__Recorded information__
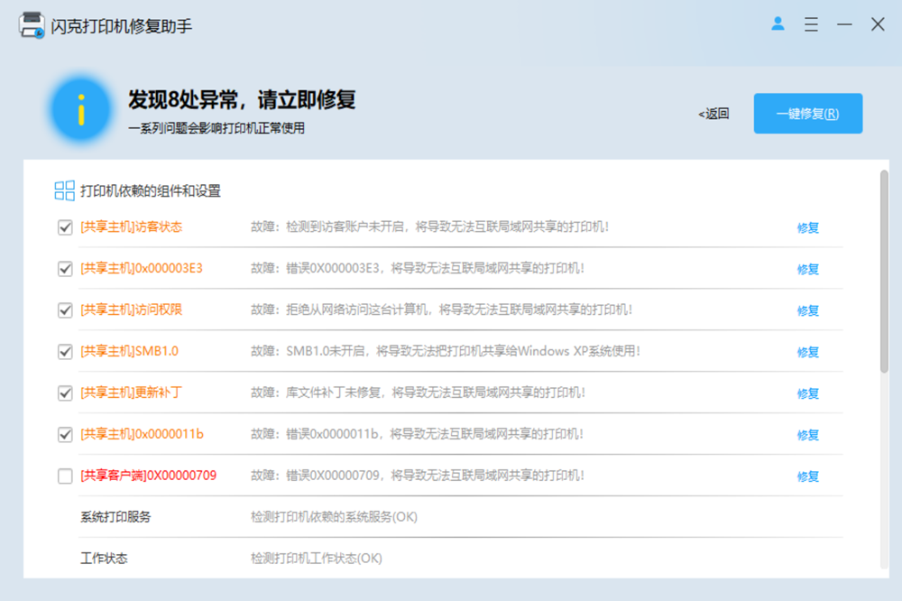902x601 pixels.
Task: Uncheck the 访客状态 checkbox
Action: [65, 227]
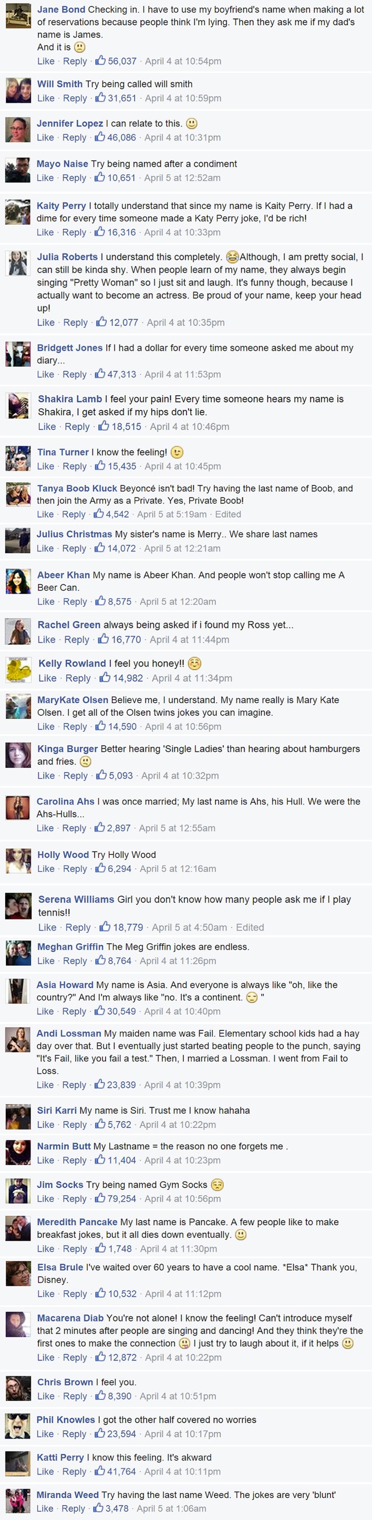
Task: View edit history of Tanya Boob Kluck's comment
Action: (x=228, y=514)
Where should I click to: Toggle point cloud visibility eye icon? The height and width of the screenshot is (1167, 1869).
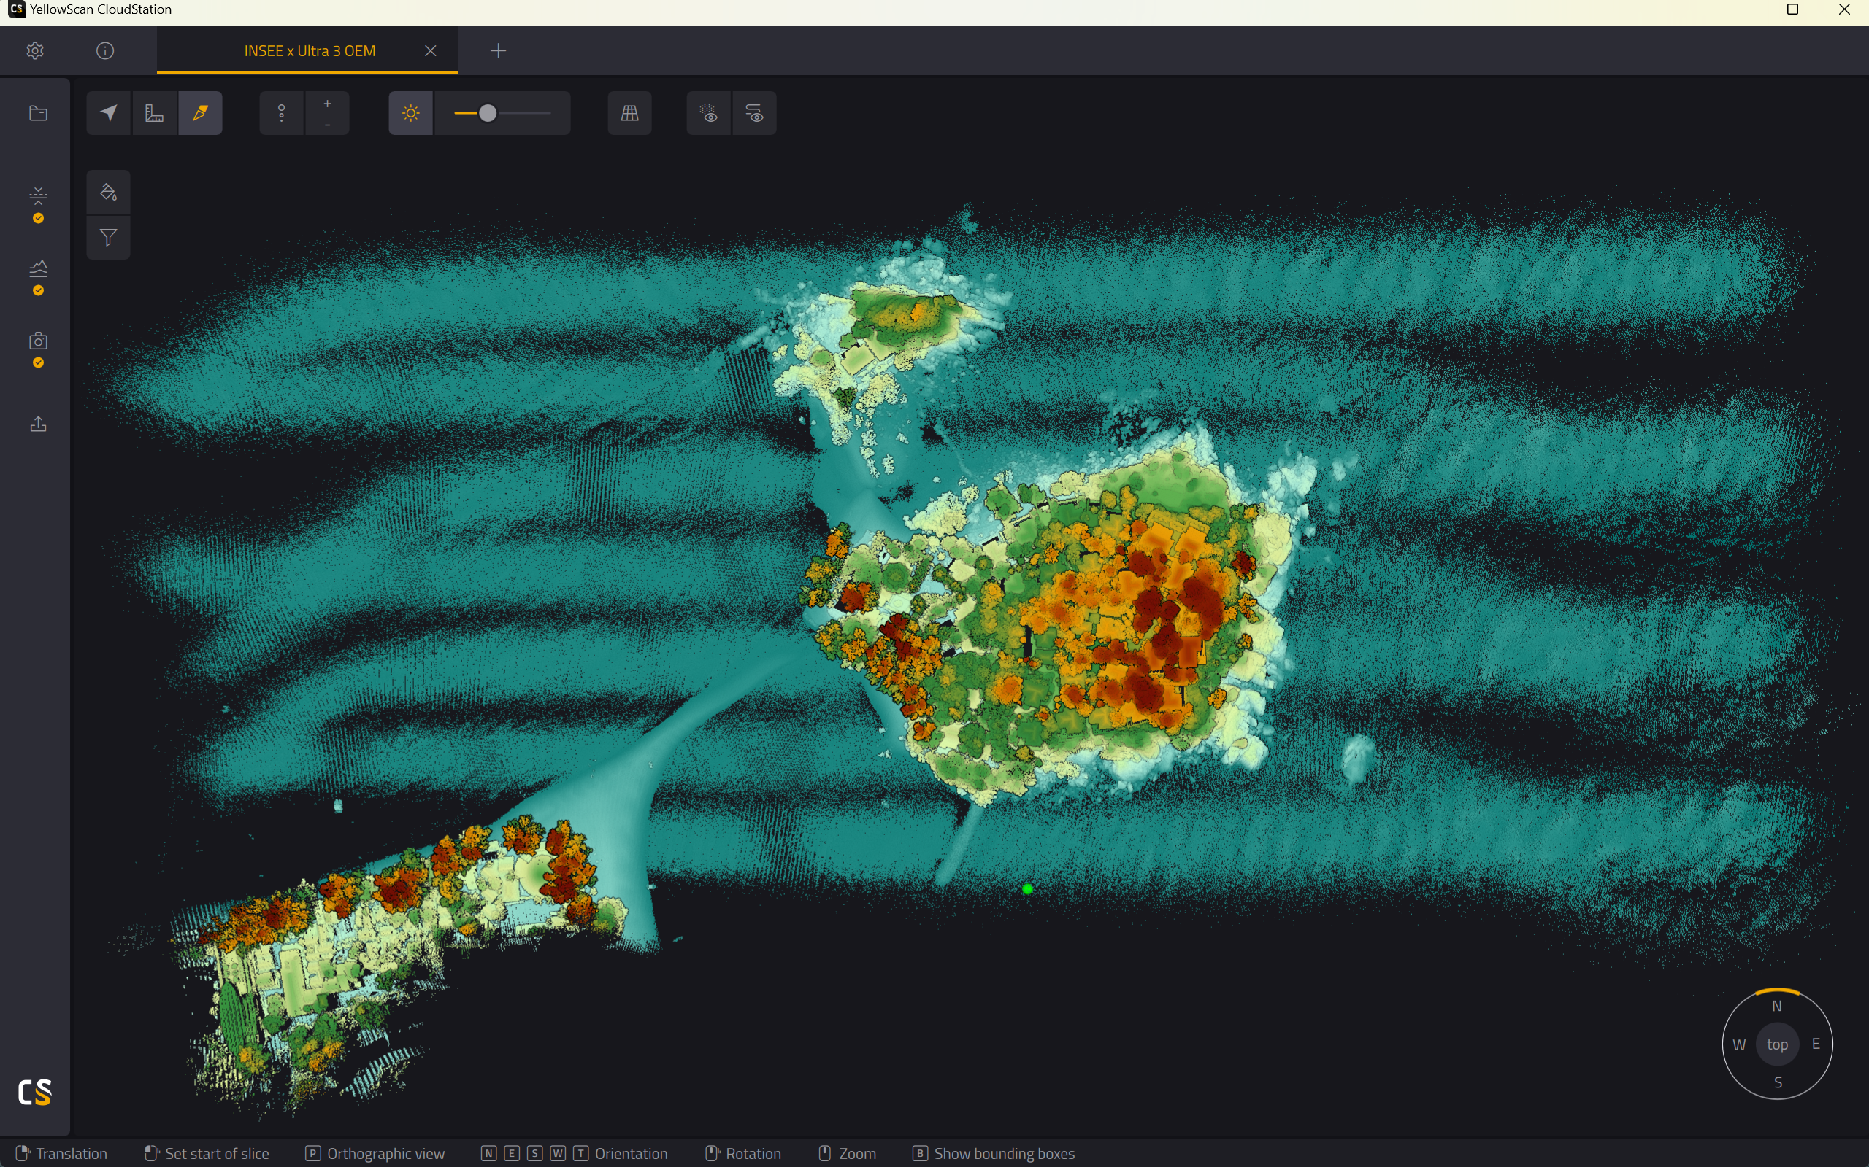[709, 113]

__Required task__
Rewrite the listing from the line containing "Where should I" through its end, swapping "point cloud" for "mesh" and keeping everything else the same. Omit the pictures.

__Written solution__
Where should I click to: Toggle mesh visibility eye icon? The height and width of the screenshot is (1167, 1869).
[709, 113]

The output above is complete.